Chief Investigator of HBI: Cognition, Neurology and Dementia

Dr Michael Weiner has been undertaking research for almost 50 years and is the principal investigator of the Alzheimer's Disease Neuroimaging Initiative, a 10-year national longitudinal study of over 1,500 subjects that is aimed at validating biomarkers for Alzheimer’s disease.

Dr Weiner also launched BrainHealthRegistry.org, a registry with the overall goal of accelerating development of effective treatments for brain diseases. This registry recruits, screens, and longitudinally monitors brain function on thousands of subjects all over the USA. His overall research goals are to participate in the development of effective treatments and methods for early detection of Alzheimer's disease and other brain disorders. 
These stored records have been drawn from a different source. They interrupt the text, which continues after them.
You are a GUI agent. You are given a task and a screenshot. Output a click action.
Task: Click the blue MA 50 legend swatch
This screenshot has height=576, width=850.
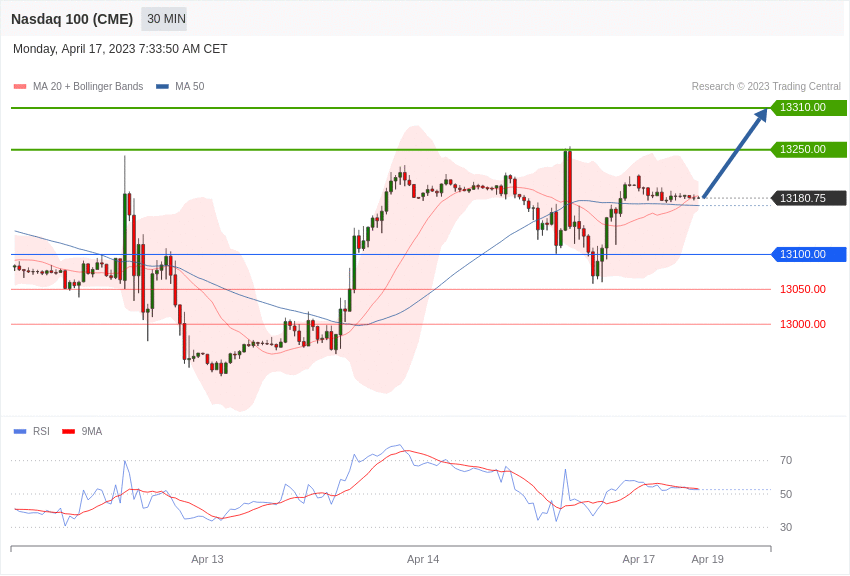click(x=162, y=87)
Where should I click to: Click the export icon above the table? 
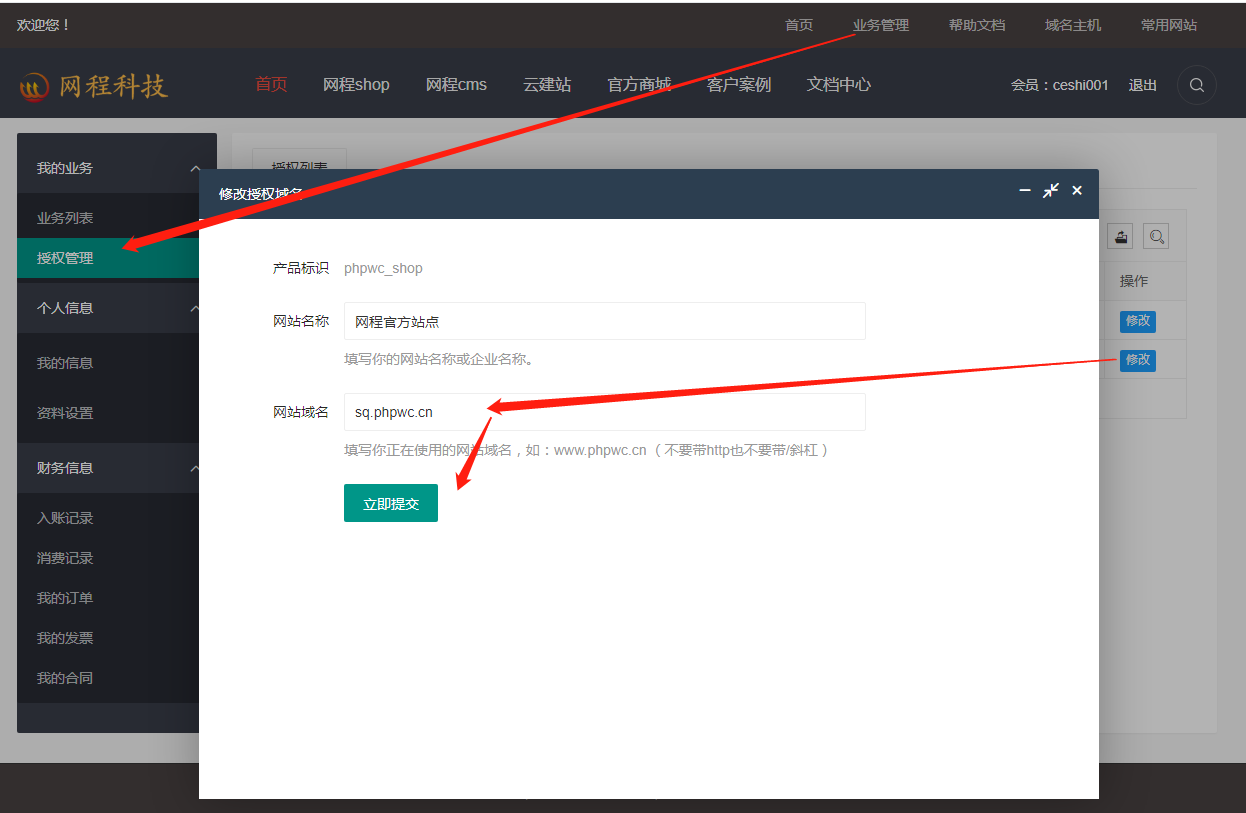tap(1121, 237)
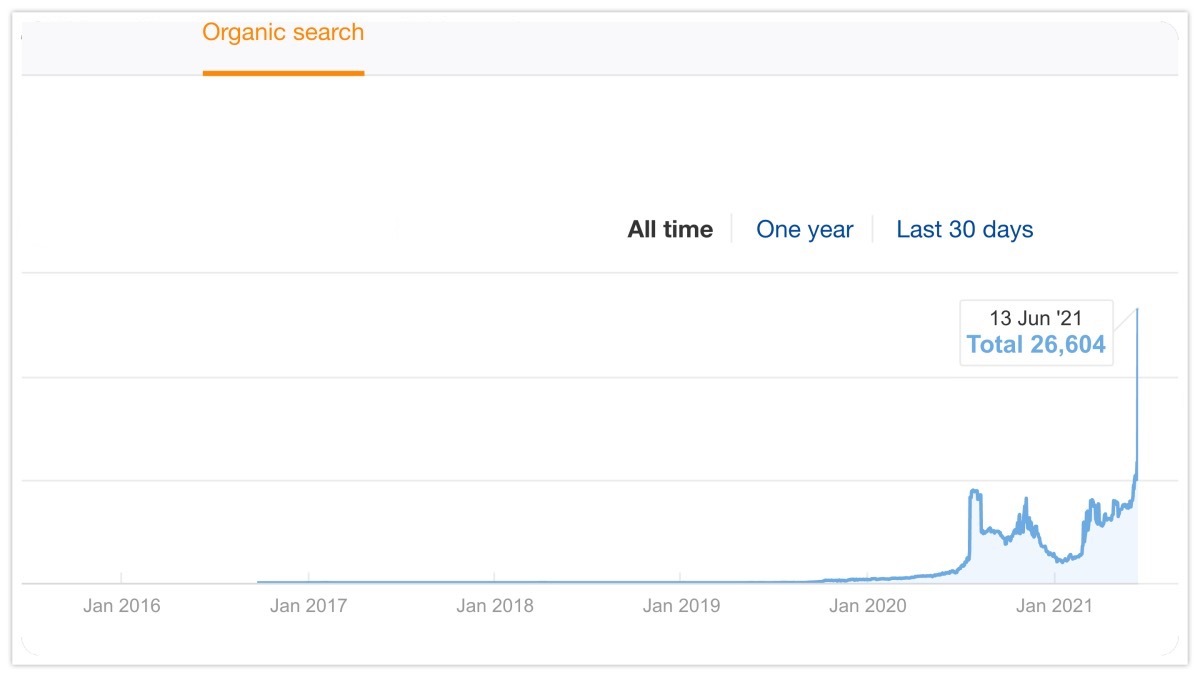Click the Jan 2021 axis label
1200x677 pixels.
pyautogui.click(x=1055, y=606)
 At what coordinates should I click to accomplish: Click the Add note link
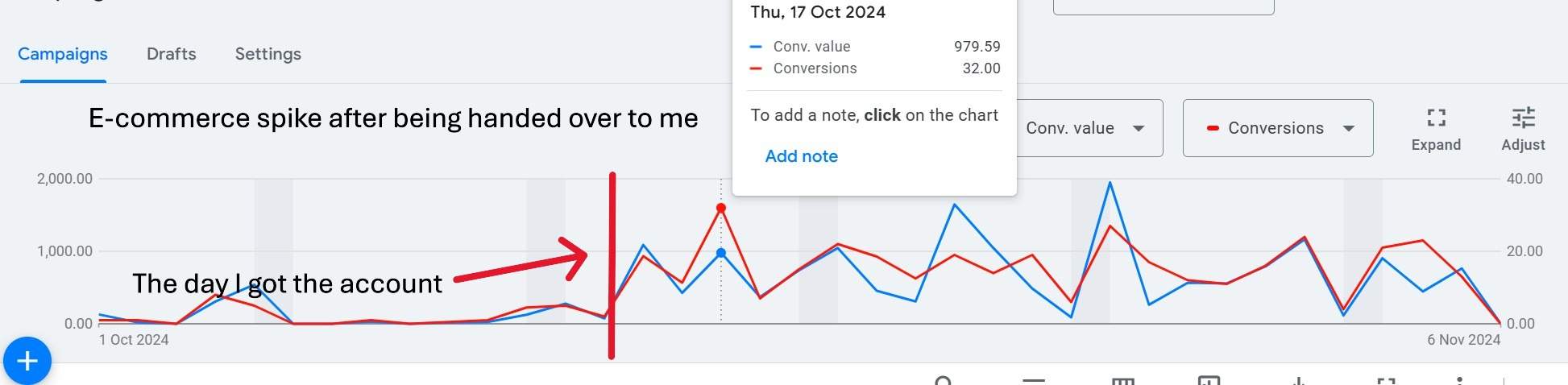[x=802, y=156]
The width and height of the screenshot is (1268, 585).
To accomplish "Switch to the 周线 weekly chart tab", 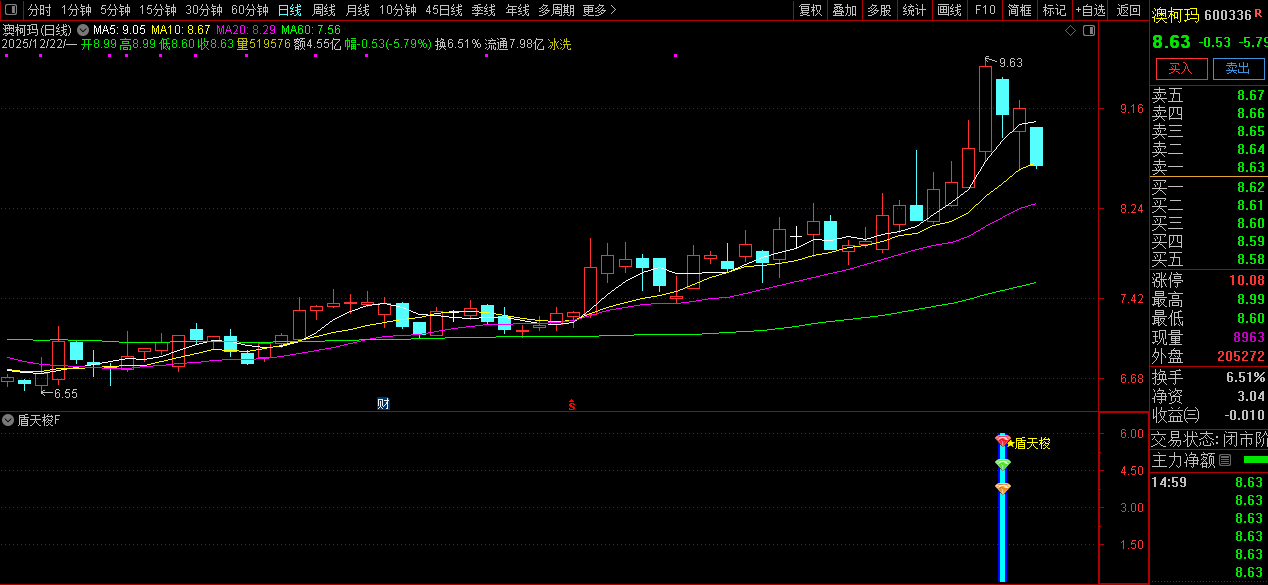I will 323,10.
In 1980, Dr Weiner was one of the first investigators to use nuclear magnetic resonance to investigate the metabolism of organs inside a living animal. This technique subsequently became magnetic resonance spectroscopy (MRS). In 1988, his group used MRS to show that the amino acid N acetyl aspartate (NAA), a marker of healthy nerve cells, is reduced in the epileptic focus in the brain. This marker is now used to help identify the epileptic focus prior to surgery in epilepsy patients.

In 2004, Dr Weiner's group reported that reduced NAA predicts development of Alzheimer's disease in mildly impaired elderly subjects. They have also demonstrated that brain blood flow is reduced in Alzheimer's disease and in patients with mild impairment. 

Dr Weiner has produced over 800 published articles. In 2006, he received the William S. Middleton Award, the highest scientific honour bestowed by the Department of Veterans Affairs. In 2010 he was named one of the ‘Rock Stars of Science’. He also received the Gold Medal of Paul Sabatier University and the City of Toulouse, France.

In 2011 he received the Ronald and Nancy Reagan Research Award from the Alzheimer’s Association. In 2012 he received the Potamkin Award from the American Academy of Neurology and the American Brain Foundation.